- [DATA UNDER STUDY]:
*** Block opens ***

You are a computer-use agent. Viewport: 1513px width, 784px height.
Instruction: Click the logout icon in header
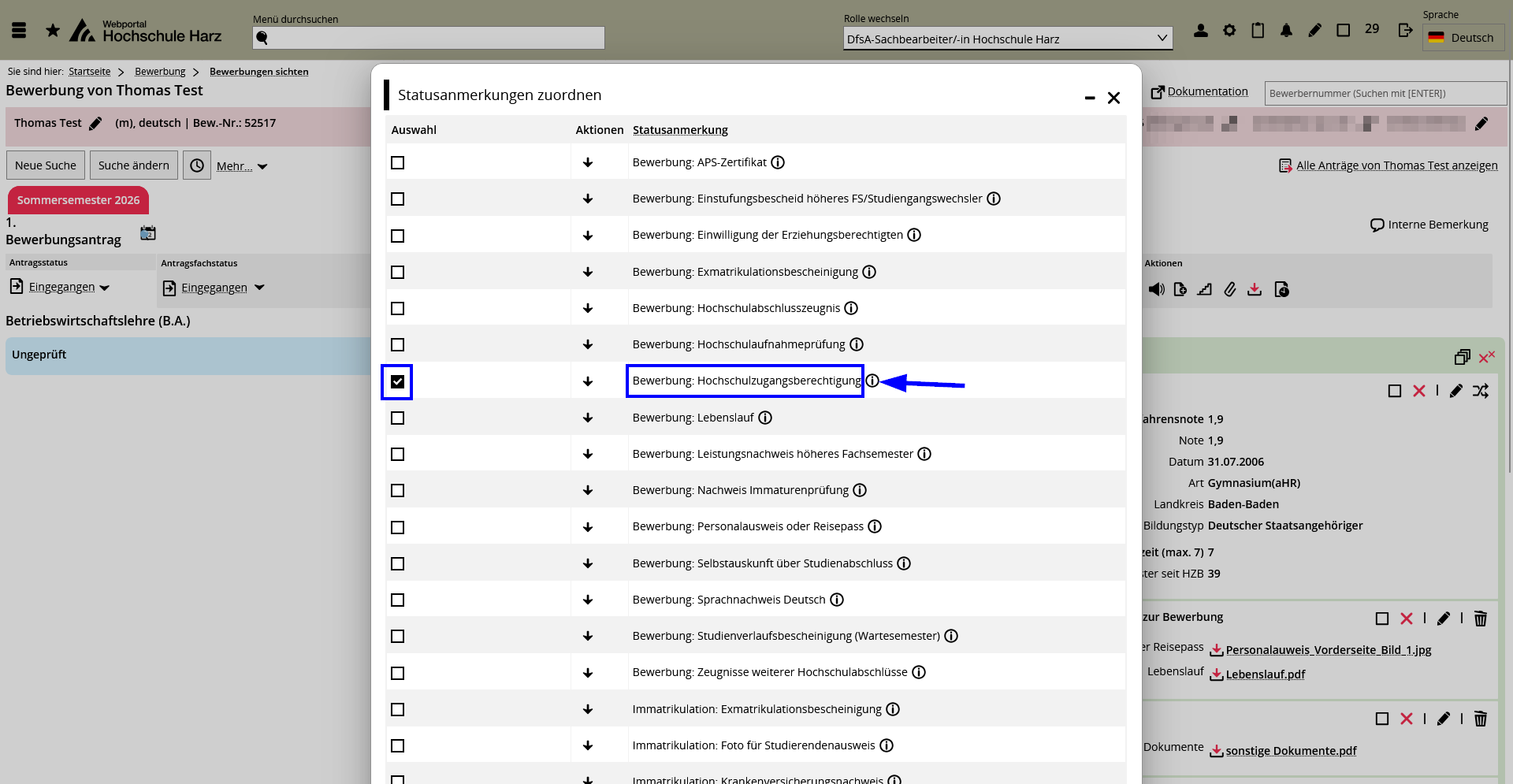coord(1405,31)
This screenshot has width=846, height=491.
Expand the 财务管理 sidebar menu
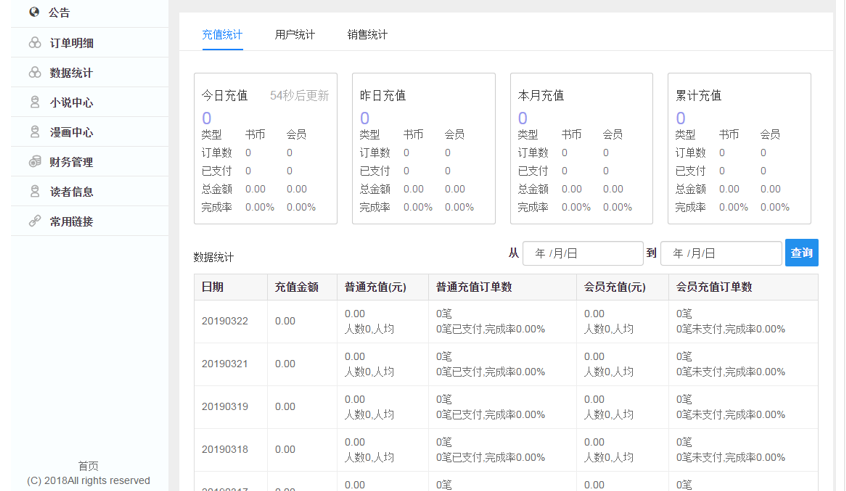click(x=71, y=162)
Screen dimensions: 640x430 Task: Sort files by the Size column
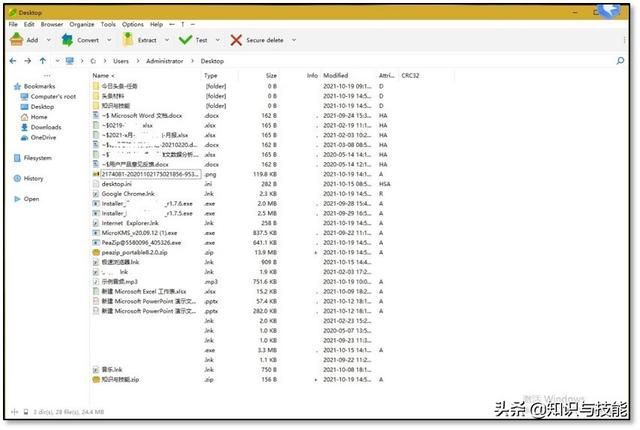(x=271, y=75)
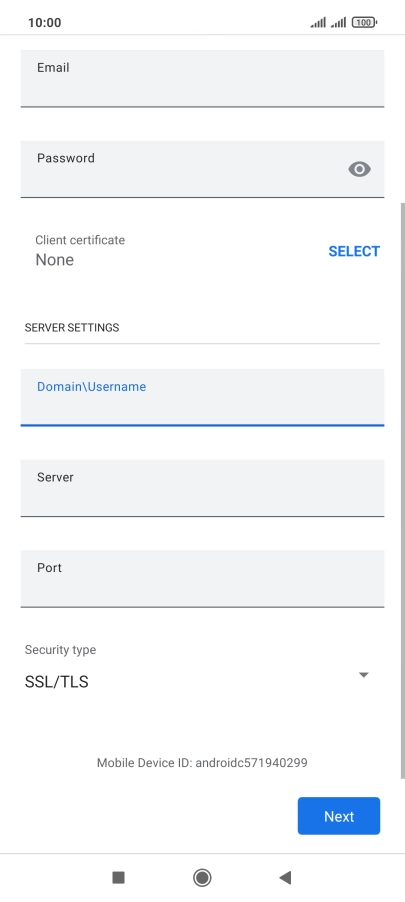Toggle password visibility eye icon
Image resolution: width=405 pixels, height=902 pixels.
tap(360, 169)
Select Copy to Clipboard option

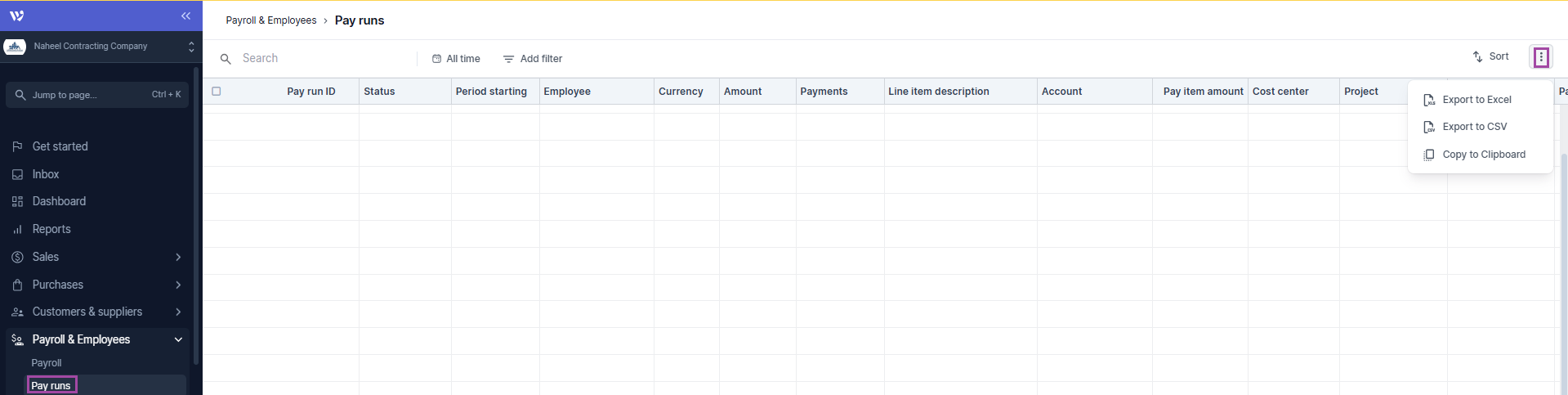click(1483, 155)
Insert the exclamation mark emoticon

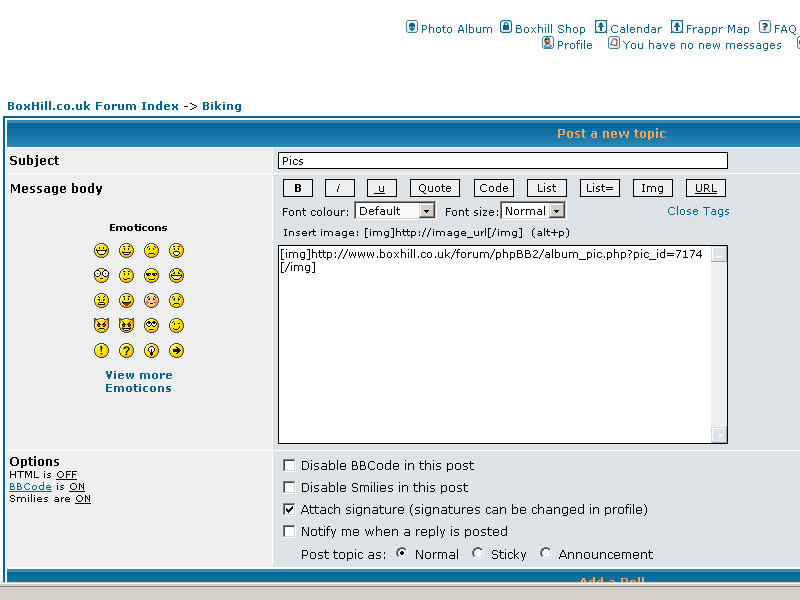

*** Block closes ***

- [INSTRUCTIONS TO FOLLOW]:
Where an entry contains an image, skip the image; repeat everything else exactly.

- [ANSWER TO THIS EXERCISE]:
You are a computer-use agent. Viewport: 1513px width, 784px height.
Instruction: Click the logout icon in header
coord(1405,31)
This screenshot has width=846, height=491.
Expand the 财务管理 sidebar menu
click(x=71, y=162)
Screen dimensions: 640x430 Task: Sort files by the Size column
(x=271, y=75)
Toggle password visibility eye icon
Image resolution: width=405 pixels, height=902 pixels.
tap(360, 169)
Select Copy to Clipboard option

click(1483, 155)
Insert the exclamation mark emoticon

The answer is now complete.